Wednesday, September 12, 2012

My apologies to my friends who came to Open Library after 6 last night. The hours were from 4-6. I apologize for the confusion.

Monday, July 9, 2012

Enjoying a lazy Monday morning and hoping my neighbors at the farm have power soon.

Thursday, July 5, 2012

Would Your Users Recommend You?

Think about your professional reputation.  How do you want to be seen by your students, faculty, parents and the community?  Even in a profession as protected and controlled as education - in terms of laws and policies that govern all aspects of our employment,- how our public perceives us has a great effect on our well we are able to do our jobs.

Speaking to marketing graduates at Northwestern University's commencement, Paul M. Rand, president and chief executive officer of Zocalo Group, spoke on five steps that can ensure you are regarded in the manner you desire.

  1. Develop a clear and purposeful story of how you want people to talk about and recommend both you and your brands.  How do you want your students to see you? Your colleagues, parents and supervisors?  Develop a clear vision of how you wish to be perceived.  For our purposes, our brand is what we want to sell.  For the third grade teacher it might be outstanding methods of differentiating instructions to meet special needs. It might mean being an a teacher responsive to parents' concerns.  You choose your brand and how you want to be known, and let these decisions guide you in developing your reputation.
  2. Live Your Brand.  Do you want to be known in your school as a leader in implementing the Common Core Standards?  Communicate your effort.  Do you want to be known as a teacher who has outstanding communications with your parents?  Don't go for days without returning phone calls.  Don't let your weekly newsletters slide. Do you want you library media program to be the centerpiece of the school?  Keep promoting it.  Be a part of everything that keeps you in your audiences eye. (I am personally very guilty of letting the PR aspect of my program slide.  Not good.  Certainly not smart.)
  3. Be Human, Transparent and Live Up to Mistakes Quickly.  Shocking as this may seem, none of us our perfect.  But our children tend to idealize the adults they know.  They tend to think their teachers know everything and that their librarian has read every book in the library.  It's okay not to be perfect and to confess to that.  It is healthy for children to see grownups admitting deficiencies.  The same goes with our interactions with our peers.  s your brand being a leader in professional development at your school, but failed to read the assignment for the book study?   Confess, catch up and email your peers you understandings of the missed assignment. Be true.
  4. Stay engaging and interesting.  Keep the conversations current.  It is what you are doing now and how that fits into present issues that will interest your clientele.  What you've done in the past might build an impressive resume, but "What Have You Done for Me Lately?" is the question on everyone's mind.
  5. Regularly evaluate and evolve – but stay true to your core.  All of our programs are evolving, for if they don't evolve, they die.  This is especially true of libraries but applies to other aspects of education, too.  Know what is going on in your profession and evaluate how you can use this knowledge to improve what is important to you.

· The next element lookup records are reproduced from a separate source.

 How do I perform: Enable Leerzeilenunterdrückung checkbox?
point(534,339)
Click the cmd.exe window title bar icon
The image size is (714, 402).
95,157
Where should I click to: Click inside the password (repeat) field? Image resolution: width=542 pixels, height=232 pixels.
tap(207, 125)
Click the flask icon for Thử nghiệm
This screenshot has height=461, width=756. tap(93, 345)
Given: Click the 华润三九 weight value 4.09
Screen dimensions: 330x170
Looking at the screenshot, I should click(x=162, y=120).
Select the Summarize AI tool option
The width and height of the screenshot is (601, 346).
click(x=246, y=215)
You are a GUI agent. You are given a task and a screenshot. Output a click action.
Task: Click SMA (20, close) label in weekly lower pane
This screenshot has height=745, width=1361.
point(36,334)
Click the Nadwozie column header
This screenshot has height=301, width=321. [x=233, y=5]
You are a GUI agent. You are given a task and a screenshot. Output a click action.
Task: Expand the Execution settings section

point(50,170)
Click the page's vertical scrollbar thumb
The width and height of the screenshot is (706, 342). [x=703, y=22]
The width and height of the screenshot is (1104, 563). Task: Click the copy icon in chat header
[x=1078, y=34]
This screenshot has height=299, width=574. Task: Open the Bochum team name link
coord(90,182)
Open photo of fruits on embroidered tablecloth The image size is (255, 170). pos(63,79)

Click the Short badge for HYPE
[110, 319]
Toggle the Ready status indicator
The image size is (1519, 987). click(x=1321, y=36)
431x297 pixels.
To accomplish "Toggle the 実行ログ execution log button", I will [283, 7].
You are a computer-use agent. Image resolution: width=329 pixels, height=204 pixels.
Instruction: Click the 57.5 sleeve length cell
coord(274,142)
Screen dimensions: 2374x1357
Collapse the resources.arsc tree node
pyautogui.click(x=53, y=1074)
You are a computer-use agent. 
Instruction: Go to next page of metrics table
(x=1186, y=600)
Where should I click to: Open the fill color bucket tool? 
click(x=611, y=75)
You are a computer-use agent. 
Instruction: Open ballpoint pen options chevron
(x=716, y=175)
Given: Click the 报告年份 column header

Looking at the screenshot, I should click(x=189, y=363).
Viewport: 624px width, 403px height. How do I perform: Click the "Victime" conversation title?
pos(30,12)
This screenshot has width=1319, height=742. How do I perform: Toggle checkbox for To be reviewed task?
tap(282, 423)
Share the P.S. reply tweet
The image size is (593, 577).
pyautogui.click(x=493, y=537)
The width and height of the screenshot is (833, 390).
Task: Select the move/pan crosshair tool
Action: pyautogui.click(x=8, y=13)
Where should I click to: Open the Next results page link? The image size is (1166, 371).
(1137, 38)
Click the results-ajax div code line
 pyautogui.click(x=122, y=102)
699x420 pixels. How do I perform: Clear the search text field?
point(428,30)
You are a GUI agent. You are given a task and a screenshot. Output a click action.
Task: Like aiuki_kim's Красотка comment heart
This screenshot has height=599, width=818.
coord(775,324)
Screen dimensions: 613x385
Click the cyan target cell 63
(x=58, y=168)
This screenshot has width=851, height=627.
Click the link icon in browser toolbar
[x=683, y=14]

Rand, Paul. "How to Live a Recommendable Life." - Brian Solis. N.p., 5 July 2012. Web. 05
July 2012. .

Thursday, January 26, 2012

Looking forward to the Karen Greene and Friends jazz performance at Bridgeport Conf. Center this Saturday night. Will I see you there?

Friday, January 13, 2012

All roads I was on this morning looked fine, but I can't help thinking that looks are deceptive. Be careful.

Monday, January 9, 2012

Of course I can start my truck and clean it off each morning by myself. But I am thankful to have someone who does it for me.Thanks, Danny!

Friday, January 6, 2012

151 checkouts in 80 minutes. Business is brisk!

Wednesday, January 4, 2012

Brookhaven Road is heavily salted today! Go, DOH!

Tuesday, January 3, 2012

Summer School to East Gate is heavily salted and almost clear. Route 7 is greasy. Brookhaven Road is "picturesque."